Quer dizer então que o quadro geral da política francesa já está definido? Não é bem assim. Uma vez decidido o páreo presidencial, haverá eleições legislativas que renovarão completamente a Assembleia Nacional – detentora do essencial do poder legislativo – nos dias 10 e 17 de junho. Como o regime na França é semipresidencialista, formado por um executivo dividido entre o presidente da República (o chefe de Estado) e o primeiro-ministro, chefe do governo eleito pelo sufrágio popular, as legislativas de junho constituem um verdadeiro terceiro turno das eleições nacionais. O presidente eleito poderá ter sua margem de manobra bastante reduzida, se a Assembleia eleita for dominada por partidos da oposição (como aconteceu com o presidente Mitterrand em 1986-1988 e 1993-1995 e com o presidente Chirac em 1997-2002).
Por isso, Sarkozy e Hollande fazem a campanha para o segundo turno olhando também para as legislativas de junho. Hollande sabe que precisa obter uma forte vitória em 6 de maio para enfraquecer a base parlamentar de Sarkozy e eleger mais deputados de esquerda nas eleições de junho. Para tanto, afora os arranjos da campanha presidencial, Hollande deverá estabelecer alianças com o centrista François Bayrou (9% dos votos no primeiro turno) e, sobretudo, com a Frente de Esquerda (Front de Gauche), liderada por Jean-Luc Mélenchon (11% dos votos).

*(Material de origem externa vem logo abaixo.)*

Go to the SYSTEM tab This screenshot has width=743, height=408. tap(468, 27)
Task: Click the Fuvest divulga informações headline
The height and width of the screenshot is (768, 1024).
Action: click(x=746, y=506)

Esse processo explica também a estratégia do Front National (FN). Marine Le Pen sempre soube que suas chances de chegar ao segundo turno e, mais ainda, de vencer a eleição presidencial, eram remotas. Mas a líder do partido de extrema-direita prevê que os 18% de votos reunidos por sua candidatura no primeiro turno da presidencial oferecem-lhe uma base sólida para obter, pela primeira vez na França, uma bancada consistente de deputados do FN nas legislativas de junho.
No jogo complexo de alianças e de antagonismos que dividem a extrema-esquerda, a esquerda, a direita e a extrema-direita, os 18% dos votos obtidos por Marine Le Pen e o Front National ainda pesarão por muito tempo nas eleições legislativas e no destino dos franceses.